Input
============

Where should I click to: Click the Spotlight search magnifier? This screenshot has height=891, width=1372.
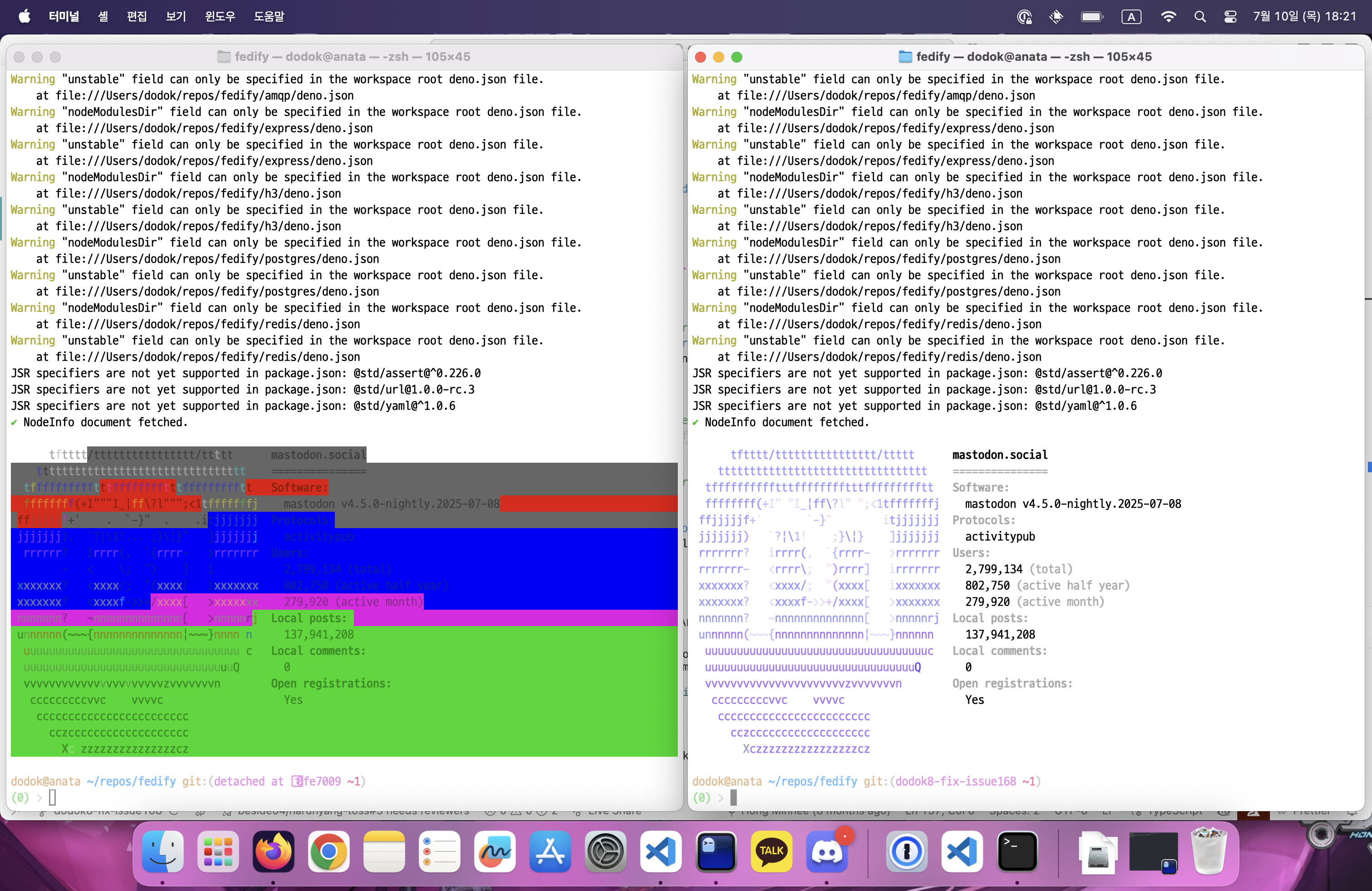click(1200, 17)
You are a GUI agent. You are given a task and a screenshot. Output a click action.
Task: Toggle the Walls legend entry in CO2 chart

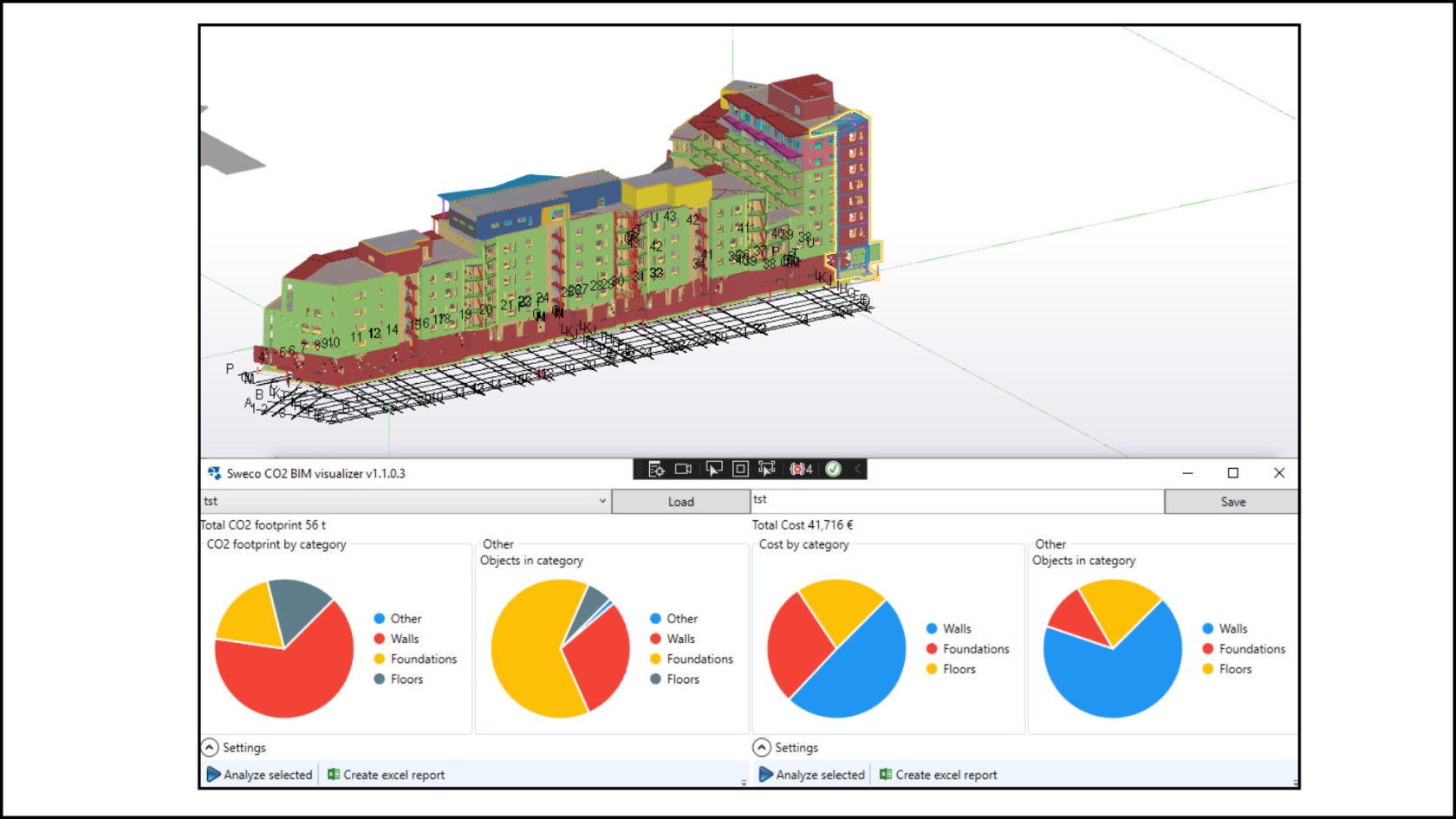point(406,639)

============

Problem
Give the data above back unchanged, except for the pictures.

Exercise answer
Where should I click to: Click the Spotlight search magnifier? This screenshot has height=891, width=1372.
click(1200, 17)
You are a GUI agent. You are given a task and a screenshot. Output a click action.
Task: Toggle the Walls legend entry in CO2 chart

point(406,639)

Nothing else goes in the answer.